• [WHAT IS EXPECTED]: Only one stretch of the data below is needed. Output the lines from the one with "You are a GUI" up to and including the one with "1055x597 pixels.", exactly as they stand.

• [SUPPLIED MATERIAL]:
-----

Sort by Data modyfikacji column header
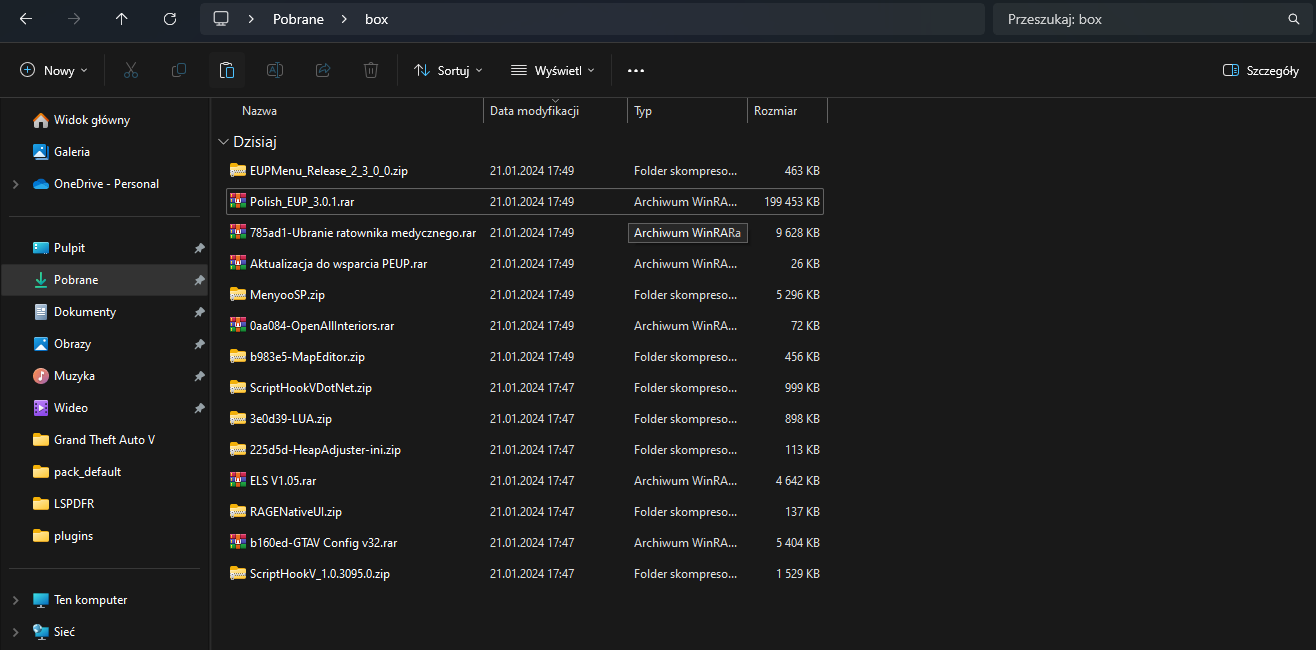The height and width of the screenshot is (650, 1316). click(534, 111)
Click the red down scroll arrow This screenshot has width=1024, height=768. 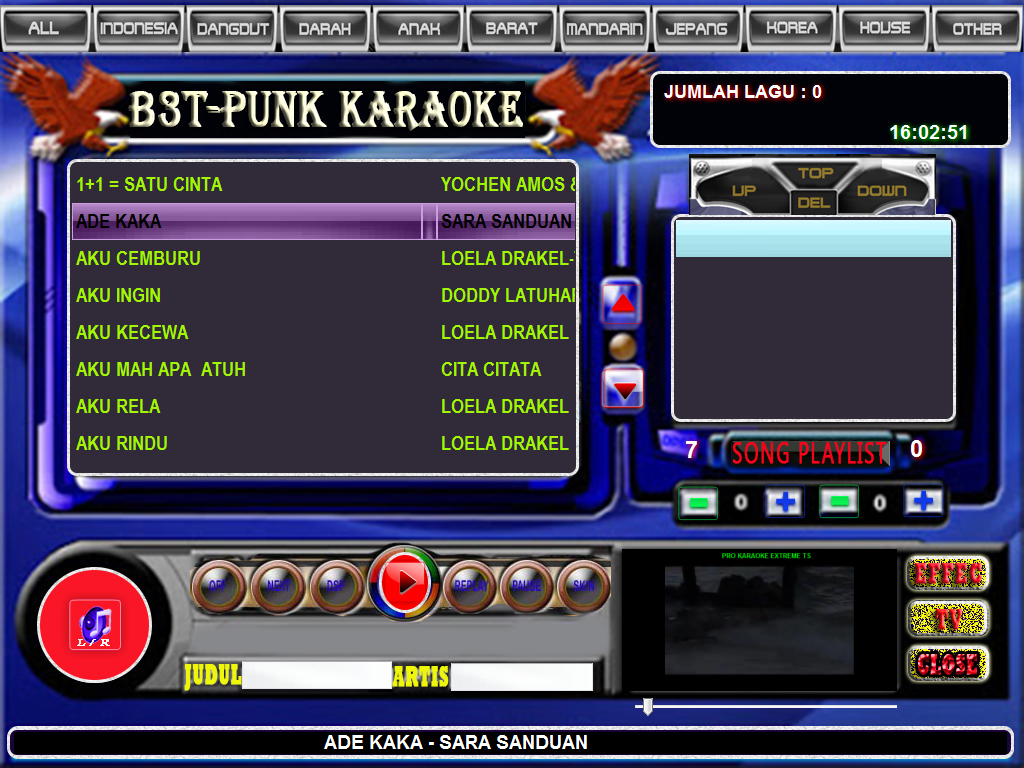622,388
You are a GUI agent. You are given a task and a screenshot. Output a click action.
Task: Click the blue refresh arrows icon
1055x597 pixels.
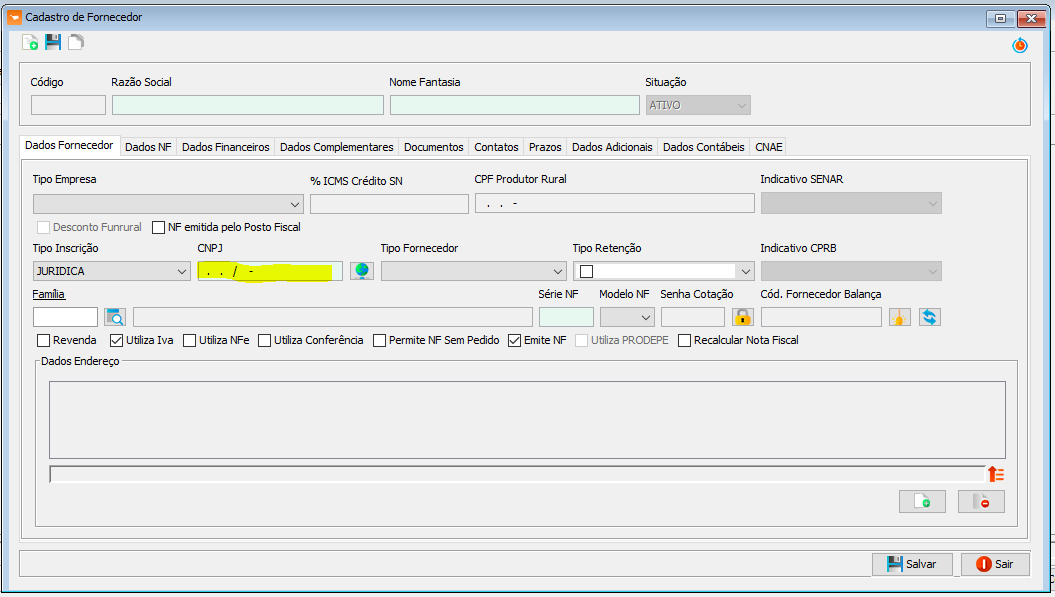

-----

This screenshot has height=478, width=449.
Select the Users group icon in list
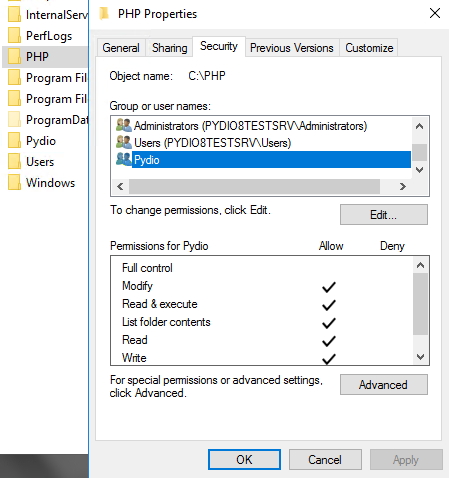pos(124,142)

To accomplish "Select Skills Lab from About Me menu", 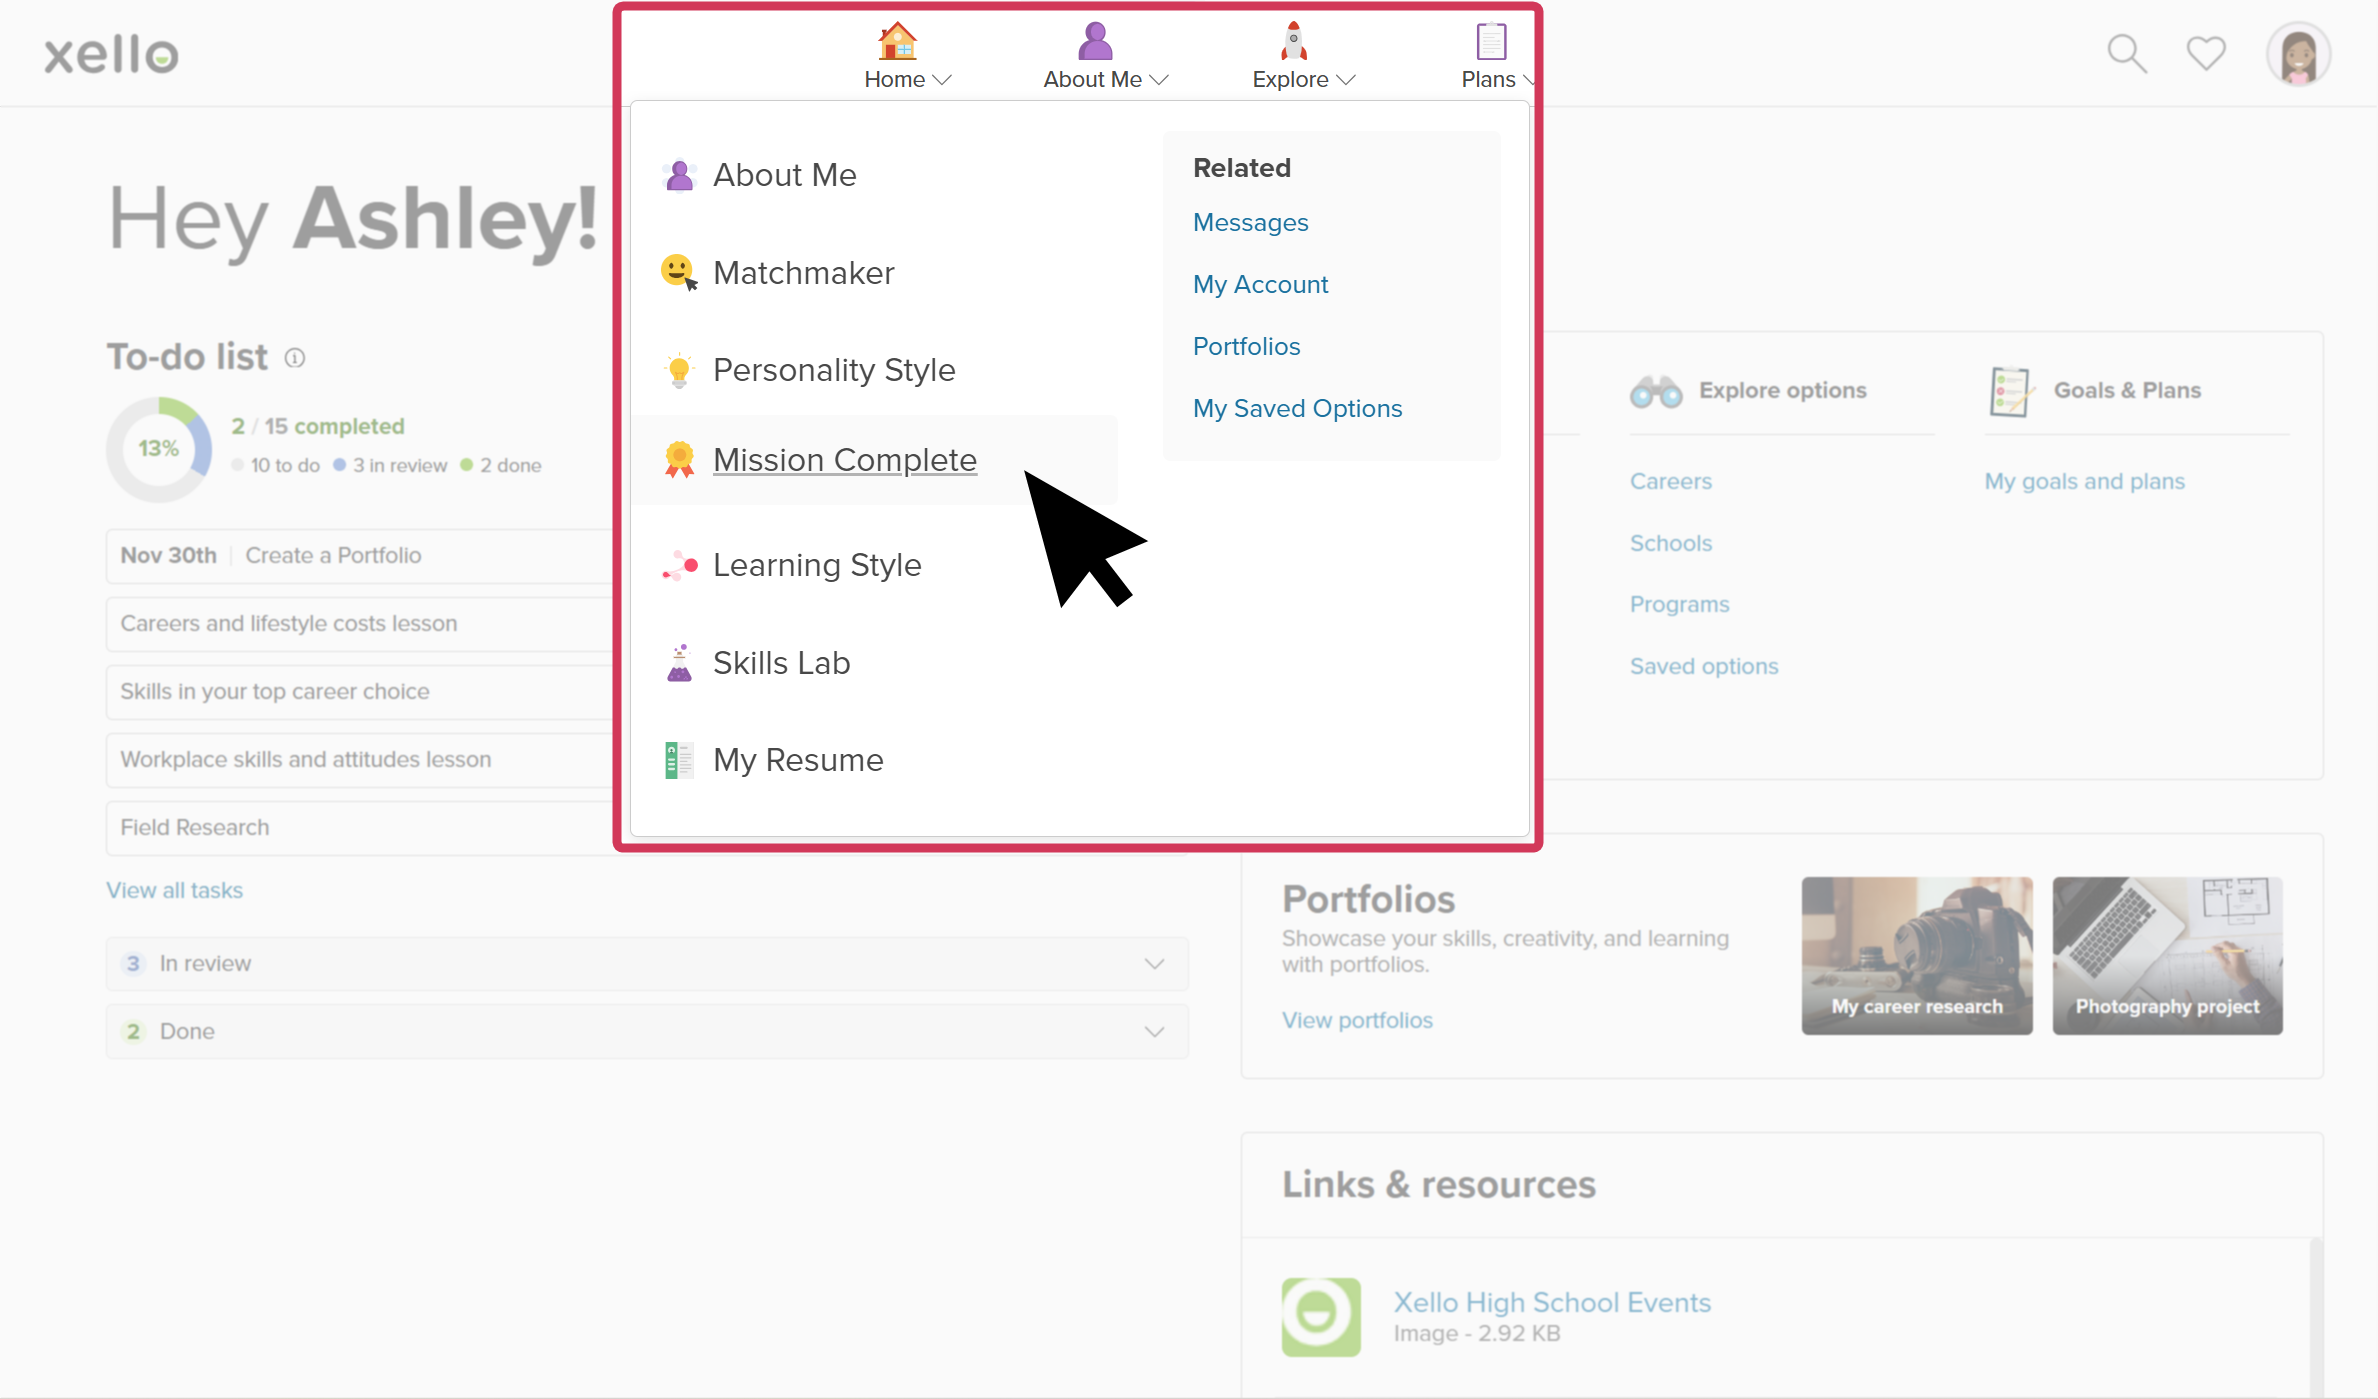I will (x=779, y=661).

-----

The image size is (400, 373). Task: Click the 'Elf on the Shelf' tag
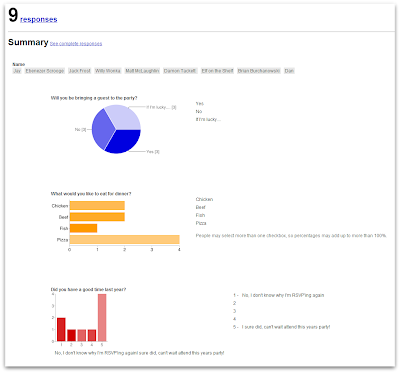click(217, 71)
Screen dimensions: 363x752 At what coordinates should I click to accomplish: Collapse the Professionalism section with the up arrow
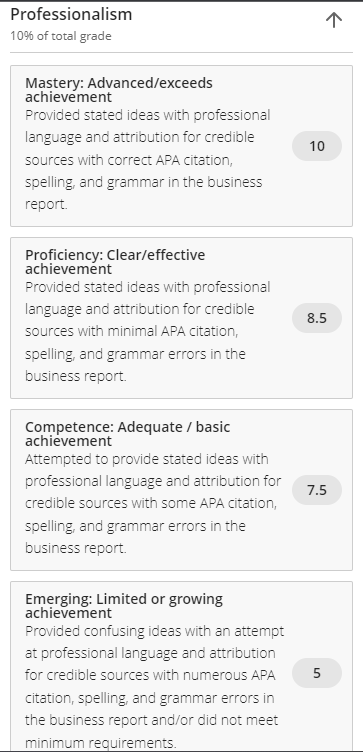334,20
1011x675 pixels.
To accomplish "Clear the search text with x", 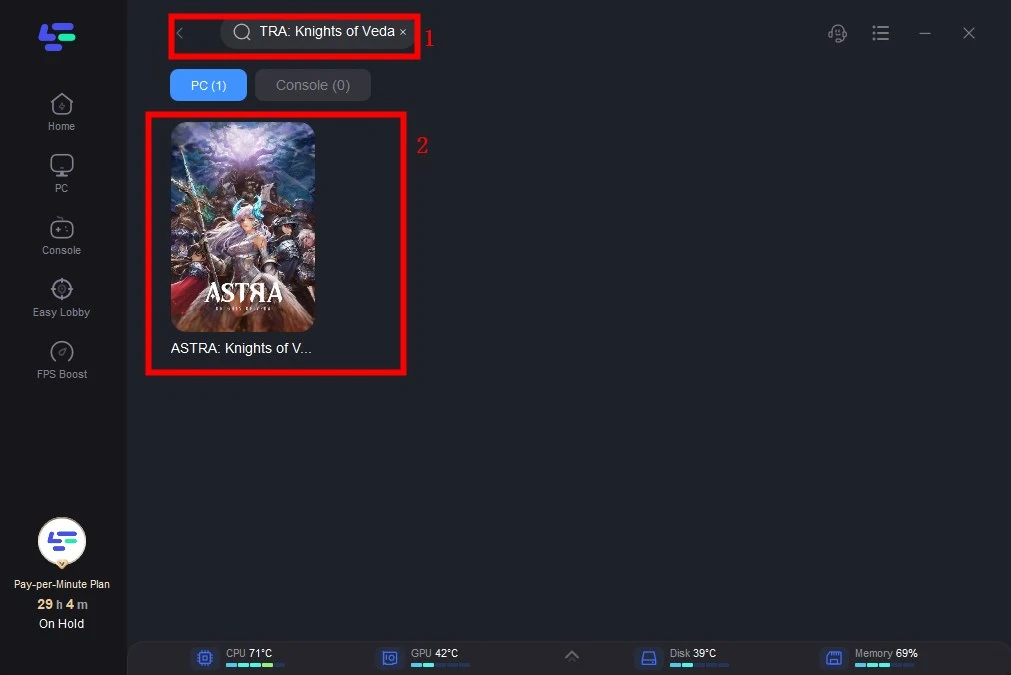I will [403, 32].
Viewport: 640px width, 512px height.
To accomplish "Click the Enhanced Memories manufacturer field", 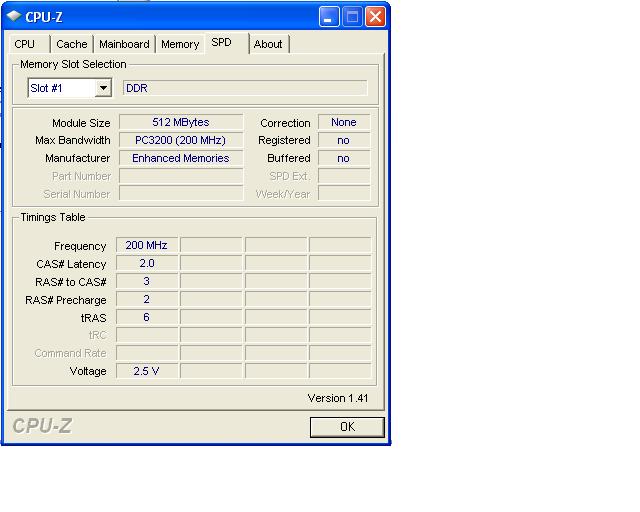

-----

• [RESPONSE]:
You are a GUI agent. You are given a task and a screenshot. Output a click action.
Task: Click the blue refresh arrows icon
1055x597 pixels.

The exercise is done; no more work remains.